Yeah, Yeah, I know....

So...
Back when I started this blog, I had high aspirations that it would be a place where, DAILY, I'd post a quote, anecdote, or some piece of wisdom that I'd acquired the day before, maybe some piece of inspiration that dawned on me. Once I started the blog, I suddenly felt pressure to make it extraordinary, and that pressure froze me in my tracks. I was reading the blogs of women much, much wiser than myself, and I felt that there was no way I'd measure up to that, so why even try?

Well, I'm back, and I'm ready to give it another shot. However, this time I'm not putting pressure on myself to "perform" daily or to try to be so profound that your socks will fly off every time you visit and read my posts. My intention is to share my experiences and hope that sometimes (maybe not every time) you might take away a little nugget to ponder.

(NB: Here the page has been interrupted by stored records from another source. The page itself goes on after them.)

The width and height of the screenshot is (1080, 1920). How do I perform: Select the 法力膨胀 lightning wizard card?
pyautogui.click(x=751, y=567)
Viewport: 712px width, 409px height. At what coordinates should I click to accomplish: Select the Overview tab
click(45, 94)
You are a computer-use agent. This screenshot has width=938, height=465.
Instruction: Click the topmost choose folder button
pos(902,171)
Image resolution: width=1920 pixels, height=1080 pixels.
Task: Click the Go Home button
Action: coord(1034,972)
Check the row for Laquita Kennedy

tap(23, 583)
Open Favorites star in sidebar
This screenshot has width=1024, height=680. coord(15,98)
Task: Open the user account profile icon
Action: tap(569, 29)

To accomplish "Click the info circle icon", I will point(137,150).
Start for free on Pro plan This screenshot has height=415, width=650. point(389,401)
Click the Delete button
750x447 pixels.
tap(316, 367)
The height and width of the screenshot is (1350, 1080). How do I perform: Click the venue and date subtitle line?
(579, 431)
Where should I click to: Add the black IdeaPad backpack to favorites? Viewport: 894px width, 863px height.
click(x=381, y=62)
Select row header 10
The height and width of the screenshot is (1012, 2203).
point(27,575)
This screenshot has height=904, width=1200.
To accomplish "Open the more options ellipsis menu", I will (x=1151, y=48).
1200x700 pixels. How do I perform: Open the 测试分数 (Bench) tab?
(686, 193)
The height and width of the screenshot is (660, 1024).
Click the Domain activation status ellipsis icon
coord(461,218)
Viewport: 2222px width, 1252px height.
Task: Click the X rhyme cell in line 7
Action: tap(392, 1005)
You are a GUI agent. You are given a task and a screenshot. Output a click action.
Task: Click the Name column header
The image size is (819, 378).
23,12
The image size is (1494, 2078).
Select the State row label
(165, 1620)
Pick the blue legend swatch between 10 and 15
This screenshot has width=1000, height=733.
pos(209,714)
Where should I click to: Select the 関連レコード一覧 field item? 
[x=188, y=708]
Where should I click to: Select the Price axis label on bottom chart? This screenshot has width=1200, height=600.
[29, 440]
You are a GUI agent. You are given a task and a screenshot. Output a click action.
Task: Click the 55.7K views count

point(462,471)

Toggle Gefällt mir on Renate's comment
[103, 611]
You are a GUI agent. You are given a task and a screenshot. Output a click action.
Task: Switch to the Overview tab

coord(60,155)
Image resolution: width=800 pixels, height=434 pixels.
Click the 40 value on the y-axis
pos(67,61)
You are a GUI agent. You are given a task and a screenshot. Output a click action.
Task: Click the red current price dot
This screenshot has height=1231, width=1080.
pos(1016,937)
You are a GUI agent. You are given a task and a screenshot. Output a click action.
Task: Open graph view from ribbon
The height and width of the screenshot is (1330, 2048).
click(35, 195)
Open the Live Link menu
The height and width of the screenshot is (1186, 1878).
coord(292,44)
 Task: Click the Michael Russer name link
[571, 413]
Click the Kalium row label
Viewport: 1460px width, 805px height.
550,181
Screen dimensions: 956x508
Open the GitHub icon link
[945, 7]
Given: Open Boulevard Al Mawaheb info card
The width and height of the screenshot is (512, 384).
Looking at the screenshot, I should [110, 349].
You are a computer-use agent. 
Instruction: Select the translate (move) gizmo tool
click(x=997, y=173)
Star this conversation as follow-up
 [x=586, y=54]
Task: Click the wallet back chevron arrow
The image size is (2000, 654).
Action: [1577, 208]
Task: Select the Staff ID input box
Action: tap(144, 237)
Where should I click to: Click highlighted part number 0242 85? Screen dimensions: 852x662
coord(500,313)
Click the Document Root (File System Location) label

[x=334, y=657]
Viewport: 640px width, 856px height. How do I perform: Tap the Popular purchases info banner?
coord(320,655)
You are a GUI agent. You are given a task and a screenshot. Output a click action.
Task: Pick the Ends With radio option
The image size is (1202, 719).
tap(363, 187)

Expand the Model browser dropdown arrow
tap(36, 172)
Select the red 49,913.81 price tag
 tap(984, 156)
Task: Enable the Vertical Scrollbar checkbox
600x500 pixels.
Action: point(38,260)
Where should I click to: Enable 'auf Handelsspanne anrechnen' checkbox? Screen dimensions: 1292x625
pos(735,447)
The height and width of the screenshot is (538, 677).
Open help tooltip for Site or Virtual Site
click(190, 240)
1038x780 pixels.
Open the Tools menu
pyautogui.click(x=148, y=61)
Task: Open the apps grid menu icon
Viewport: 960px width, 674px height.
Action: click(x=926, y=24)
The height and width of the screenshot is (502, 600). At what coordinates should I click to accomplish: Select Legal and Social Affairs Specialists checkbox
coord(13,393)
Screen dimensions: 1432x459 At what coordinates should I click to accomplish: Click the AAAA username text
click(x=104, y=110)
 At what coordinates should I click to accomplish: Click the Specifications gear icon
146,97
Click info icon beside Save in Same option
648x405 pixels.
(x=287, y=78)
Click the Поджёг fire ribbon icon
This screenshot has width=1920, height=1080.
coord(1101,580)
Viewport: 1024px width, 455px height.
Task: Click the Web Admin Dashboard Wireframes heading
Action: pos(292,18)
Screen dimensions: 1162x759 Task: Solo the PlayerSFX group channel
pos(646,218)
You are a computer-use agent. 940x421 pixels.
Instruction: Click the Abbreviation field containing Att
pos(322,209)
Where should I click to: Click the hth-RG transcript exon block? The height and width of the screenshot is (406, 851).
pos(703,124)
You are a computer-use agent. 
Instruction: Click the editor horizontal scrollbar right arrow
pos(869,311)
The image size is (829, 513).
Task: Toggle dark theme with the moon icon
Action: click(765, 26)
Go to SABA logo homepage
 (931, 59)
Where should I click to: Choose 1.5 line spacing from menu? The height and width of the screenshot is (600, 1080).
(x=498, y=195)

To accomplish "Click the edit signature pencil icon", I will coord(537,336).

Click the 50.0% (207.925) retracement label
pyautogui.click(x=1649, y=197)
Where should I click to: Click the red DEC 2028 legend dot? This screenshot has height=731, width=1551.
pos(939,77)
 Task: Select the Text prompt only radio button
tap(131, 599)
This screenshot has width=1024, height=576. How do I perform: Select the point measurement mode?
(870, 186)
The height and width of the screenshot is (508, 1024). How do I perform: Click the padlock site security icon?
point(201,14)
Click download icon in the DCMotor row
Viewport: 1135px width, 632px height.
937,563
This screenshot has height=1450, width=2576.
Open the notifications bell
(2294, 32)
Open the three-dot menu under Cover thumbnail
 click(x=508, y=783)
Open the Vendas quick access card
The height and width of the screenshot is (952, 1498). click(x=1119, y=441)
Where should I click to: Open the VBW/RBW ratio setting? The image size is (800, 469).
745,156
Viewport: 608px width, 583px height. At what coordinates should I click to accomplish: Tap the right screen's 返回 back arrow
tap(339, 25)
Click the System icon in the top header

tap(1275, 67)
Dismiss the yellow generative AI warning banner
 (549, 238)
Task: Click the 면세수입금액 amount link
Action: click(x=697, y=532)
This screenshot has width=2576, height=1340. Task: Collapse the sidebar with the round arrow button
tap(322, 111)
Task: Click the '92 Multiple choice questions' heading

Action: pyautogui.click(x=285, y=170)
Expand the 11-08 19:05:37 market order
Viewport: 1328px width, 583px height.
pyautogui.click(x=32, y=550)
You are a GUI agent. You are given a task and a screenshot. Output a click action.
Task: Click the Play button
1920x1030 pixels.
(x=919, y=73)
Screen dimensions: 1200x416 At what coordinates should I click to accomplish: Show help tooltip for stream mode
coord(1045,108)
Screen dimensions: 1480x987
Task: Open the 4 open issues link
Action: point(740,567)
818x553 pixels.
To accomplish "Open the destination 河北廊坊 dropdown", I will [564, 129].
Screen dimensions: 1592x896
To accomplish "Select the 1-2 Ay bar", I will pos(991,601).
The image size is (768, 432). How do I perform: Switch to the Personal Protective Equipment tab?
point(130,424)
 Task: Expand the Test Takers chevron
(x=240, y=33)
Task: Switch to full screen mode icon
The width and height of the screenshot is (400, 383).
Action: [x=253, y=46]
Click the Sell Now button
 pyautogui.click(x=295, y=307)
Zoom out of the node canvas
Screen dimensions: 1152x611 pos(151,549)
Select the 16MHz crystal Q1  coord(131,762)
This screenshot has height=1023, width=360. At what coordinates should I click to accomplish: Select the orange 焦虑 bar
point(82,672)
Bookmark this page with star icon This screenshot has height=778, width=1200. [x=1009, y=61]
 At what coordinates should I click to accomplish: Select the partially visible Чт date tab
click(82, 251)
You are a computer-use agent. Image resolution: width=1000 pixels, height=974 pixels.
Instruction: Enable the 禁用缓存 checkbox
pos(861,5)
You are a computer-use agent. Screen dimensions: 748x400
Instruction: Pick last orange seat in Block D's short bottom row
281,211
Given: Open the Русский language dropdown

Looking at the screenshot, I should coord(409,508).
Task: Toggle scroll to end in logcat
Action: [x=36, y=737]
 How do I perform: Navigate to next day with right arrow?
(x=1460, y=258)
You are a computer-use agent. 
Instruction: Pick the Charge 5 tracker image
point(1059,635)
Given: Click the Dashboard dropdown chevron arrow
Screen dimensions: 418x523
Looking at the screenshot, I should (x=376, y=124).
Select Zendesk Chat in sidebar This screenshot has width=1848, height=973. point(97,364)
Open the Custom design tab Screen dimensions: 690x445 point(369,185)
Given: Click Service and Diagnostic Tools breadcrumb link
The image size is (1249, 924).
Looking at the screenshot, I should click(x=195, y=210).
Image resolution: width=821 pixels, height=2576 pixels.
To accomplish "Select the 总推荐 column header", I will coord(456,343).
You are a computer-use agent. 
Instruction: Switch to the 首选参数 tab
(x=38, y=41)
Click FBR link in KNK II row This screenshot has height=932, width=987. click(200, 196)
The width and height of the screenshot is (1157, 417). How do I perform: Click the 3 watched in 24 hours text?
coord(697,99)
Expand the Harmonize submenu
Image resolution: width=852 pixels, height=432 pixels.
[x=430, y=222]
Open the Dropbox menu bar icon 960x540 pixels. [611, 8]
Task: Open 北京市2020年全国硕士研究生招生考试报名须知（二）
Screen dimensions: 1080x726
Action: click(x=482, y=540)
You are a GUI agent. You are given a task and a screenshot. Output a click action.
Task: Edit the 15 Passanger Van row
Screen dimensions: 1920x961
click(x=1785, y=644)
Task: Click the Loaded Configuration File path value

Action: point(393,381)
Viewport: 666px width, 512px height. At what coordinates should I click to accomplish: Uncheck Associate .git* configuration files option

This week I felt stirrings of the promise of a new chapter in my life. A chapter written by ME, not by other peoples' expectations of me. Is it scary? yep. Am I gonna let the fear paralyze me? no way. I know in my heart that I'm on the right path. I know that it may be hard to go back to college full time with a family to care for. But I also know that I am setting an example for my kids. I'm letting them know that it's okay to follow your dreams, and that when you're a part of a family you all work together to help each member accomplish his or her goals.

I'm not gonna lie...I'm anxious about it, but that anxiety is overshadowed by sheer bliss. I am finally doing what my HEART tells me is right, not what my BRAIN tells me is practical, and it feels GREAT.

I hope that you have the courage to follow your dreams...big, small, and in-between. Go for it. I believe in YOU.